A 0.14% fee would undercut Grayscale’s Ethereum Mini Trust, which advertises a 0.15% management fee, and would also come in below Franklin Templeton’s Solana product, where SOEZ is already positioned as a low-cost regulated Solana vehicle. The gap is small in basis points, but it matters in ETF distribution, where advisors, model portfolios and institutional allocators often compare products by cost before liquidity develops.

Staking Adds A Second Competitive Layer

The filings make the products more than simple spot-price wrappers. The Ethereum trust is designed to track the CoinDesk Ether Benchmark 4PM NY Settlement Rate while reflecting rewards from staking a portion of the trust’s ether. The Solana trust follows the same broad structure for SOL, with staking included if Morgan Stanley determines the activity does not create undue legal, regulatory or tax risk.

That puts the fee debate next to a staking-reward debate. If approved, the products would compete not only on expense ratios but also on how much staking income remains inside the trust, how validators are selected, how liquidity is managed during redemptions and how slashing risk is handled.

The Morgan Stanley filings name Coinbase Custody and BNY in custody and administration roles, with assets held through trust structures that are not registered under the Investment Company Act of 1940. The products would still depend on SEC effectiveness and exchange approval before trading can begin.

Morgan Stanley Extends Its Crypto ETF Stack

The ETH and SOL amendments follow Morgan Stanley’s Bitcoin ETF push, where the bank used aggressive pricing to challenge existing issuers.

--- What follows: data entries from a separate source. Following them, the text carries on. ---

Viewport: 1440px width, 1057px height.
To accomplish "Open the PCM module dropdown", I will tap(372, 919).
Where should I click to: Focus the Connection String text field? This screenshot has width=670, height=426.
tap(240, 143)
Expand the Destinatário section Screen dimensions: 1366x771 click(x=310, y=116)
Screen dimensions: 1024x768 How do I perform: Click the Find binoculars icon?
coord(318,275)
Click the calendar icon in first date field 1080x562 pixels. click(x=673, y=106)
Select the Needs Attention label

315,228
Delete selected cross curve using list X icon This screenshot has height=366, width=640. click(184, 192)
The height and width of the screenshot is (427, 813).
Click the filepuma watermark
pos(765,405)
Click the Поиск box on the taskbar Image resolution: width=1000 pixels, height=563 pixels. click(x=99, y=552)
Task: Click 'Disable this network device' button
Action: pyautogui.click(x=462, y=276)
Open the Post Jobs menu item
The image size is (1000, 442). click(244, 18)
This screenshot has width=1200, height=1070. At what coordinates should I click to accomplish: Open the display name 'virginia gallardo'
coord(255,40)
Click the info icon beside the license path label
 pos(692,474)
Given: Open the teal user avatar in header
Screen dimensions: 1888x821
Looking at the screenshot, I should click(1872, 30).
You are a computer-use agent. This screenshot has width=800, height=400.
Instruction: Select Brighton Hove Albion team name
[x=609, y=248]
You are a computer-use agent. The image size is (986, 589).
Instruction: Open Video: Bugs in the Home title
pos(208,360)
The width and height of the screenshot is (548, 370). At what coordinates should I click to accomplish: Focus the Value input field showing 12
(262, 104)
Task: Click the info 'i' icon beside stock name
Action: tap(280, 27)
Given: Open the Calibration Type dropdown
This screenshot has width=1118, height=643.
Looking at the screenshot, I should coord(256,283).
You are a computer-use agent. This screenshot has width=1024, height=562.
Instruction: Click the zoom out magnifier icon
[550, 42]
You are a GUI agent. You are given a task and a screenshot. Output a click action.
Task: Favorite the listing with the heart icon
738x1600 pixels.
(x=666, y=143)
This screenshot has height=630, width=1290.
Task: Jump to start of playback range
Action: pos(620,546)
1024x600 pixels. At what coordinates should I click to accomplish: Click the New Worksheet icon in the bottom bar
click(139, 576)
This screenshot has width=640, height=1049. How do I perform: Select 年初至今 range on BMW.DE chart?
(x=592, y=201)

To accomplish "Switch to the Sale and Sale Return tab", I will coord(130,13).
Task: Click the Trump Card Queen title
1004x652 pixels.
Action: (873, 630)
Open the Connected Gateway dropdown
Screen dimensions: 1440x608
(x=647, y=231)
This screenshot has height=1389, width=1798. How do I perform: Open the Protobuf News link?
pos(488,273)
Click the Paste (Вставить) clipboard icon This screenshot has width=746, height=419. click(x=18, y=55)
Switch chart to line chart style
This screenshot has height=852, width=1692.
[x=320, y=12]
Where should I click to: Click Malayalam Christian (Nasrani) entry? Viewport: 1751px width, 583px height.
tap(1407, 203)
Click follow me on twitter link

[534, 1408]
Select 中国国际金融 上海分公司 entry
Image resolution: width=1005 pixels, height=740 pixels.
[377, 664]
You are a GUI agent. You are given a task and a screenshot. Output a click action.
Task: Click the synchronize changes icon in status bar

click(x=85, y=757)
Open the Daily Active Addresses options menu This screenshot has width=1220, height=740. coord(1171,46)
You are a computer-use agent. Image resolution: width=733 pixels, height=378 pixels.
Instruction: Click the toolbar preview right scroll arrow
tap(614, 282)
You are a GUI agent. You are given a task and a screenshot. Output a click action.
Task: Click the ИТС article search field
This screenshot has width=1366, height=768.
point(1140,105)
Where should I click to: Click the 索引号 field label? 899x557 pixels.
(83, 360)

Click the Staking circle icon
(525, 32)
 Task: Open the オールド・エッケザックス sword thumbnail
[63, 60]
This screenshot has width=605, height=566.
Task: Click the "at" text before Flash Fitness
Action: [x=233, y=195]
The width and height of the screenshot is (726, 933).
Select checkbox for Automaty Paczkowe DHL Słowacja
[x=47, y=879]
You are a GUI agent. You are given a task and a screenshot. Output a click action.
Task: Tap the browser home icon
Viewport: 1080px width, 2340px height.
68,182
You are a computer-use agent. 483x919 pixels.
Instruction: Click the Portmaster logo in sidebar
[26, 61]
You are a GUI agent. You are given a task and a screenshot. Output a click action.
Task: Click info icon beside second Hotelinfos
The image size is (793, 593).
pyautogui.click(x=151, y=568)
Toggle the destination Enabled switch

Its planned expansion across Bitcoin, Ethereum and Solana gives the firm a cleaner multi-asset crypto shelf for wealth-management clients already familiar with brokerage-based fund access.

The timing lands as ETF demand remains uneven. Bitcoin and Ether funds recently saw fresh redemptions as $249 million left spot products, while asset managers continue adding new structures, including Franklin Templeton’s Bitcoin DRIP ETFs that would direct stock dividends into Bitcoin exposure.

Morgan Stanley’s approach is more direct: low-fee single-asset crypto exposure, staking built into ETH and SOL products, and distribution through one of Wall Street’s strongest advisory networks.

Approval Still Controls The Timeline

The proposed ETH and SOL products remain under SEC review and cannot launch until the registration statements become effective. The latest filings define the trust structures, tickers, benchmarks, custody arrangements, staking mechanics and creation-redemption process, but approval is still the line between proposed pricing and live competition.

Morgan Stanley’s reported 0.14% fee now gives the market a clear number to price against. If MSSE and MSOL reach trading, the next ETF fight moves beyond getting crypto exposure listed and into who can combine lower costs, staking income and trusted distribution at scale.